Saved entries:
=-=-=-=-=
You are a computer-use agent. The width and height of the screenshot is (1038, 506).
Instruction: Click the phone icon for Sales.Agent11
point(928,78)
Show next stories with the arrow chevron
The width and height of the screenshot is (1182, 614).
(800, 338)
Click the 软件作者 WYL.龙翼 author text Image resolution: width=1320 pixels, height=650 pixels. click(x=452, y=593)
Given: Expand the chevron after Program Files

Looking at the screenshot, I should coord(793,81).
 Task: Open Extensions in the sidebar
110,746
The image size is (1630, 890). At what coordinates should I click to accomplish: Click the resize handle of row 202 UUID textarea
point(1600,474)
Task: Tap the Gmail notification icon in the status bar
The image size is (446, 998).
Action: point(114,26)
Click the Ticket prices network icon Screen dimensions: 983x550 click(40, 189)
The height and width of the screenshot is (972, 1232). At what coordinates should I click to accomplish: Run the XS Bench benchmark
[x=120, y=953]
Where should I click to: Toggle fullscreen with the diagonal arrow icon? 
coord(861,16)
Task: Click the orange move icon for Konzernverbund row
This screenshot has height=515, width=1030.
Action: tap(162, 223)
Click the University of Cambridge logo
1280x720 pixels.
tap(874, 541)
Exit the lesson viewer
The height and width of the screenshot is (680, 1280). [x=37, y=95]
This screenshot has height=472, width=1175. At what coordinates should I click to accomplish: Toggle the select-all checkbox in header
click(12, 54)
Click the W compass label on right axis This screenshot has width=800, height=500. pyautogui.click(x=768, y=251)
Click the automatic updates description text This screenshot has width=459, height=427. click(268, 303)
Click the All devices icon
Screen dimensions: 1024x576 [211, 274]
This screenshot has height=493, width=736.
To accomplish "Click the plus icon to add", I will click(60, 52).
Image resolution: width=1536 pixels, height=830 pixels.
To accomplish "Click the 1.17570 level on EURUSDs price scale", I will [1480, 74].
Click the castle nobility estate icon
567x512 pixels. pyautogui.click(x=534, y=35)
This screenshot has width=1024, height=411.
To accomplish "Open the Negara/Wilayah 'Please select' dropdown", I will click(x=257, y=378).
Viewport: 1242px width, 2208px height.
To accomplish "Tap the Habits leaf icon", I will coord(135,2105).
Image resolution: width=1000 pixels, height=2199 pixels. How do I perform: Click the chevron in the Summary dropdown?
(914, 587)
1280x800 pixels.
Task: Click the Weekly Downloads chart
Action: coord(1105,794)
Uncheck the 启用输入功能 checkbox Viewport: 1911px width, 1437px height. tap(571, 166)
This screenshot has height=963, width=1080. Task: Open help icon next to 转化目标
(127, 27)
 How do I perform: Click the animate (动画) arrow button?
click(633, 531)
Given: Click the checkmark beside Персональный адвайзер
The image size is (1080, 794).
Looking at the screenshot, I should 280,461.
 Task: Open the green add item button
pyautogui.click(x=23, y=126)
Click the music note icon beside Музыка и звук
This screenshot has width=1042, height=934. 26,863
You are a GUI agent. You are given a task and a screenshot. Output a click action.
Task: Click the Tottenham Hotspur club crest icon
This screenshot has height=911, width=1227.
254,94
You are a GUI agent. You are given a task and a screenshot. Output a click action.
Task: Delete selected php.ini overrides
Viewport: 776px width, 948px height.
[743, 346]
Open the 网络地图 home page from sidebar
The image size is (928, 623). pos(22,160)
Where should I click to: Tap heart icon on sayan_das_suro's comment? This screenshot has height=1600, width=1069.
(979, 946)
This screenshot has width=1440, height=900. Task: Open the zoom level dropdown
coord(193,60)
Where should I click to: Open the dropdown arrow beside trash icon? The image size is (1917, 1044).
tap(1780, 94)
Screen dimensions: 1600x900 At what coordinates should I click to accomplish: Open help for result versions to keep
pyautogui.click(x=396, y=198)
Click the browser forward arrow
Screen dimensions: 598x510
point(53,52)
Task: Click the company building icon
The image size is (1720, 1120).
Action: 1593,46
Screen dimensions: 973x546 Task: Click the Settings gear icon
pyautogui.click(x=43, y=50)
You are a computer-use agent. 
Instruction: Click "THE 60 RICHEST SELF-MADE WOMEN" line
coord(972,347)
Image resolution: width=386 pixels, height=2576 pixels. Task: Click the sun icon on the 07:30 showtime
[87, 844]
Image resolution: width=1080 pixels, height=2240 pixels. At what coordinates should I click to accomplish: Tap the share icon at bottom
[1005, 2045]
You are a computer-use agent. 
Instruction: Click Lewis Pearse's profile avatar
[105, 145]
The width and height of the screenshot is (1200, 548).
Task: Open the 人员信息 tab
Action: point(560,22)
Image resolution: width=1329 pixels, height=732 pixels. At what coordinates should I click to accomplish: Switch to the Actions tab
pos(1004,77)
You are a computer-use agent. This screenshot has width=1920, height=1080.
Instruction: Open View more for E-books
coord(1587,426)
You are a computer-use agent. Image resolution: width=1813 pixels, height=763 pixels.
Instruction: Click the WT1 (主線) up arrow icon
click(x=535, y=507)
=-=-=-=-=
» What you should do: Of the lines above, retype only those from the line containing "This screenshot has height=515, width=1030." through the line containing "Click the automatic", including both, exactly.

» Result of the exercise:
This screenshot has height=515, width=1030.
Action: tap(162, 223)
Click the University of Cambridge logo
1280x720 pixels.
tap(874, 541)
Exit the lesson viewer
The height and width of the screenshot is (680, 1280). [x=37, y=95]
This screenshot has height=472, width=1175. At what coordinates should I click to accomplish: Toggle the select-all checkbox in header
click(12, 54)
Click the W compass label on right axis This screenshot has width=800, height=500. pyautogui.click(x=768, y=251)
Click the automatic updates description text This screenshot has width=459, height=427. click(268, 303)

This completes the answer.